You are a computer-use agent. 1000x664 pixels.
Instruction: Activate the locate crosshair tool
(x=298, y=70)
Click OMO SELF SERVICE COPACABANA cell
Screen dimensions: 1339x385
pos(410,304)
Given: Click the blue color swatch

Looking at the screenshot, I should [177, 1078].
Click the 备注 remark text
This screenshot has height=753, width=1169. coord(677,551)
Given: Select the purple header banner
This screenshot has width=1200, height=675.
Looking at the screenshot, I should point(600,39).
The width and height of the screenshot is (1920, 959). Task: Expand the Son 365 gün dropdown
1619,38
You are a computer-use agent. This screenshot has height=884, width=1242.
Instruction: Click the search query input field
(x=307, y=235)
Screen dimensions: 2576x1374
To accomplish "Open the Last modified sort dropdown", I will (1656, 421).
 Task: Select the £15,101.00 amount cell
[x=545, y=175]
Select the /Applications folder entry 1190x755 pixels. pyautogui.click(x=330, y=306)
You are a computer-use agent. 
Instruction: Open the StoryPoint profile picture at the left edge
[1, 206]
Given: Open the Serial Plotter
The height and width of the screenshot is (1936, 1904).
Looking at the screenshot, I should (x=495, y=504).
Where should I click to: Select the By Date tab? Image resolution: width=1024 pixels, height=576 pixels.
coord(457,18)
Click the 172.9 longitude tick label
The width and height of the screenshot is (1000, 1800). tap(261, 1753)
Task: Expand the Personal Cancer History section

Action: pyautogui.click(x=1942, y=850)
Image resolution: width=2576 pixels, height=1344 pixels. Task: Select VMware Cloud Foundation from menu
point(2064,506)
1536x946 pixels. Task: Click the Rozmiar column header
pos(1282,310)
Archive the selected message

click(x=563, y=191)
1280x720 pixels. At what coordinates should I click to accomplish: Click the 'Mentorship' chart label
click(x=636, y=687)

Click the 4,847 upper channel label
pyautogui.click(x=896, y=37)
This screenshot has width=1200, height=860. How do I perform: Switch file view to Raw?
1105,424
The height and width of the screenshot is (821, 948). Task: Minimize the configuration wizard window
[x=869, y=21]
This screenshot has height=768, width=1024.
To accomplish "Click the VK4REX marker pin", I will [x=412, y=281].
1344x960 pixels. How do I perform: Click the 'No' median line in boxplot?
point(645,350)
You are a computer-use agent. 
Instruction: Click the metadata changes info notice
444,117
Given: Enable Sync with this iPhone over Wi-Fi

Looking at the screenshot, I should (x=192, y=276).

◇ ◇ ◇ ◇

**やること:**
「Image resolution: width=2576」を含む行からリストの最後までを、一字も変えずに書き写してください。

**練習の結果:**
Image resolution: width=2576 pixels, height=1344 pixels. Task: Select VMware Cloud Foundation from menu
point(2064,506)
1536x946 pixels. Task: Click the Rozmiar column header
pos(1282,310)
Archive the selected message

click(x=563, y=191)
1280x720 pixels. At what coordinates should I click to accomplish: Click the 'Mentorship' chart label
click(x=636, y=687)

Click the 4,847 upper channel label
pyautogui.click(x=896, y=37)
This screenshot has width=1200, height=860. How do I perform: Switch file view to Raw?
1105,424
The height and width of the screenshot is (821, 948). Task: Minimize the configuration wizard window
[x=869, y=21]
This screenshot has height=768, width=1024.
To accomplish "Click the VK4REX marker pin", I will [x=412, y=281].
1344x960 pixels. How do I perform: Click the 'No' median line in boxplot?
point(645,350)
You are a computer-use agent. 
Instruction: Click the metadata changes info notice
444,117
Given: Enable Sync with this iPhone over Wi-Fi

Looking at the screenshot, I should (x=192, y=276).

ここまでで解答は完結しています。